Logo

8. Hukuk Dairesi2024/6761 E. 2025/2400 K.

Yapay Zeka Özeti

Uyuşmazlık: Kadastro çalışmaları sonucu Hazine adına tescil edilen taşınmazlar üzerinde davacının zilyetliğe dayanarak tapu iptali ve tescil isteminin kabul edilip edilmeyeceğine ilişkin uyuşmazlık.

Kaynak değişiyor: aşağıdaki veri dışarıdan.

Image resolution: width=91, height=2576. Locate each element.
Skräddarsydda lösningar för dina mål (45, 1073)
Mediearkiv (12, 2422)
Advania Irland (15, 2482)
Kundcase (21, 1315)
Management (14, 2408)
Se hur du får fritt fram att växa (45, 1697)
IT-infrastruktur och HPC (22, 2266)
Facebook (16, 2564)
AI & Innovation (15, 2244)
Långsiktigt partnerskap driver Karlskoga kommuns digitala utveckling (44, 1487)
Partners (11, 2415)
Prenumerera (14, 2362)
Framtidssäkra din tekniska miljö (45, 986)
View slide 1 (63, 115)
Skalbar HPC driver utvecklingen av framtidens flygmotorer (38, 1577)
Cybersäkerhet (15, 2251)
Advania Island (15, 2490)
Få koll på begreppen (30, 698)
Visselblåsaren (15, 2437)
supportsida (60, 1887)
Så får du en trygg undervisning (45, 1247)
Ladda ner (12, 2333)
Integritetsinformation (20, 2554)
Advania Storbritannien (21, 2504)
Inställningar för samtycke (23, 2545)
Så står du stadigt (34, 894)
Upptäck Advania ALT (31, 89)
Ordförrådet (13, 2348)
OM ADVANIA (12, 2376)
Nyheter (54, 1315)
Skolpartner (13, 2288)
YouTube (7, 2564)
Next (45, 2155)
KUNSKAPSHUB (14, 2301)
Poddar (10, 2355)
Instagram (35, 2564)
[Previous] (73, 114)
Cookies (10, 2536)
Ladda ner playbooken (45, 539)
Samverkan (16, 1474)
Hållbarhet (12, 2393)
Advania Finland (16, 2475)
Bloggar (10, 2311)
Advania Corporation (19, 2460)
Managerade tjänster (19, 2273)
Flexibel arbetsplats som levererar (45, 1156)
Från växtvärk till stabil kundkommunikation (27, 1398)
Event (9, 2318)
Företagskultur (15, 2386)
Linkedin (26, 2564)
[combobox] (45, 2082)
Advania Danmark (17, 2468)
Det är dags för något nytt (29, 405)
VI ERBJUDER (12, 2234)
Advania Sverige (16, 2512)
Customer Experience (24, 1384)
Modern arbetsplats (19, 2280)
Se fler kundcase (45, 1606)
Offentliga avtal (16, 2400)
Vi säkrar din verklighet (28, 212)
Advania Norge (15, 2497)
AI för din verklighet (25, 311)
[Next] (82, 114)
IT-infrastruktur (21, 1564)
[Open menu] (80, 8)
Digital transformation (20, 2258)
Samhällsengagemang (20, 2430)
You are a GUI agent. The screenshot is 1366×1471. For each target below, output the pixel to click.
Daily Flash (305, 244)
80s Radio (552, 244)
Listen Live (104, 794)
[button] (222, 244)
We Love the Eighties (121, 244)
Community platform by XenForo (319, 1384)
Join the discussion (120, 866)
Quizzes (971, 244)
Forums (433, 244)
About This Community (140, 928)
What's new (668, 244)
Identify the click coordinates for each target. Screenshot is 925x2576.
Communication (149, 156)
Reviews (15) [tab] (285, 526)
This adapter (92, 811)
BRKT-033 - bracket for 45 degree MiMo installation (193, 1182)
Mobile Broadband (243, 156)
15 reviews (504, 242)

Gerekçe ve Sonuç: 3402 sayılı Kadastro Kanunu'nun 12/3. maddesinde düzenlenen 10 yıllık hak düşürücü süre geçtikten sonra açılan tapu iptali ve tescil davasının, hak düşürücü süre nedeniyle reddine dair yerel mahkeme kararının onanmasına karar verilmiştir.

Karar Metni

"İçtihat Metni"

MAHKEMESİ : Gaziantep Bölge Adliye Mahkemesi 16. Hukuk Dairesi

SAYISI : 2024/1097 E., 2024/1356 K.

KARAR : İstinaf başvurusunun esastan reddi

İLK DERECE MAHKEMESİ : Hekimhan 1. Asliye Hukuk Mahkemesi

SAYISI : 2023/103 E., 2023/301 K.

Taraflar arasında görülen tapu iptali ve tescil davasında yapılan yargılama sonunda İlk Derece Mahkemesi kararıyla davanın usulden reddine karar verilmiş olup, Mahkeme hükmüne karşı davacı vekili tarafından istinaf yoluna başvurulması üzerine Bölge Adliye Mahkemesince istinaf başvurusunun esastan reddine karar verilmiş, bu kez davacı vekilinin Bölge Adliye Mahkemesi kararını temyizi üzerine Dairece dosya incelendi, gereği düşünüldü:

K A R A R

... ili ... ilçesi ... Mahallesinde yapılan kadastro çalışmaları sonucunda orman vasfıyla tespit edilen; 105 ada 2, 105 ada 4, 105 ada 5 ve 105 ada 8 parsel sayılı taşınmazların kadastro tutanakları 29.12.1989-29.01.1990 tarihleri arasında yapılan askı ilanına itiraz edilmemesi üzerine 30.01.1990 tarihinde; 105 ada 3 parsel sayılı taşınmazın tutanağı hükmen 05.05.1992 tarihinde, 105 ada 6 parsel sayılı taşınmazın tutanağı itiraz üzerine görülen davada davanın açılmamış sayılmasına karar verildiğinden 30.01.1990 tarihinde, 105 ada 7 parsel sayılı taşınmazın tutanağı hükmen 10.02.1997 tarihinde kesinleşmiştir.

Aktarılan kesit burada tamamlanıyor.